→ DOCUMENT SECTION

====

AAFP Statement: Family Physicians to President Bush: Call for Improved Health Access is Only One Step to Comprehensive Reform
FOR IMMEDIATE RELEASE
Monday, January 28, 2008
James King, M.D.
President
American Academy of Family Physicians
The American Academy of Family Physicians is pleased that President Bush’s State of the Union address signaled his interest in improving access to health care. In doing so, the president has helped advance the debate about health system reform.
Improving Americans’ ability to pay for health care is but one step in helping create a health system that provides care to all, ensures the financial viability of those who provide those services and reins in the spiraling cost of health care. But providing health coverage to every American will not repair the broken system.
Regardless of how a person pays for health care, the system’s reform must grow from a foundation of primary care provided in what is called a medical home, where patients receive comprehensive, whole-person services that help them maintain their health, prevent chronic conditions, efficiently manage those conditions if and when they develop, and ensure access to subspecialist care when appropriate.

====

→ PROBLEM TO SOLVE
Render this sentence from the AAFP statement in Spanish: "But providing health coverage to every American will not repair the broken system."

→ SUPPLIED DATA
====

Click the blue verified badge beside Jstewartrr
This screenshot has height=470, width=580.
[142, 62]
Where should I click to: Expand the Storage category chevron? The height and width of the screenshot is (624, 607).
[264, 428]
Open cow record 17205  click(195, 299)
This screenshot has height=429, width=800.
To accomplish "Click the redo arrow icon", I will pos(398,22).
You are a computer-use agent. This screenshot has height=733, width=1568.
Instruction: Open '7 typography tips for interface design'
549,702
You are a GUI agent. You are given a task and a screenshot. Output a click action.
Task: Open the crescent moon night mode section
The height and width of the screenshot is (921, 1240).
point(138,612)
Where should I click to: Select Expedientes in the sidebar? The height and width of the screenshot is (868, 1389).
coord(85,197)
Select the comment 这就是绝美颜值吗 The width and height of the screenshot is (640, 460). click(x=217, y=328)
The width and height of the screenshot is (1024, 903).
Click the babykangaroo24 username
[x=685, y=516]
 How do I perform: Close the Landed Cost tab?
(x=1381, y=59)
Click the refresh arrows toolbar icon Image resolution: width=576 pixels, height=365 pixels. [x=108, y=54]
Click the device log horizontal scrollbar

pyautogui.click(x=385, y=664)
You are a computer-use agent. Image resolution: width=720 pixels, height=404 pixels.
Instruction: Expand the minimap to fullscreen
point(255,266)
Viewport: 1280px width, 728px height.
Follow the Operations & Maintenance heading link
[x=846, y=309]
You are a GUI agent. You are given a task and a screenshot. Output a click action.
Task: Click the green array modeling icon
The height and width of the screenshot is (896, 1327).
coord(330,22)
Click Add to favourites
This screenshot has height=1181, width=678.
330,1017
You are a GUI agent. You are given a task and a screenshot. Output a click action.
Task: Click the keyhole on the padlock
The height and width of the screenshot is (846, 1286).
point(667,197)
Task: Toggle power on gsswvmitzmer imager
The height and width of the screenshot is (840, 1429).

====

→ YOUR RESPONSE
Pero proporcionar cobertura médica a todos los estadounidenses no reparará el sistema roto.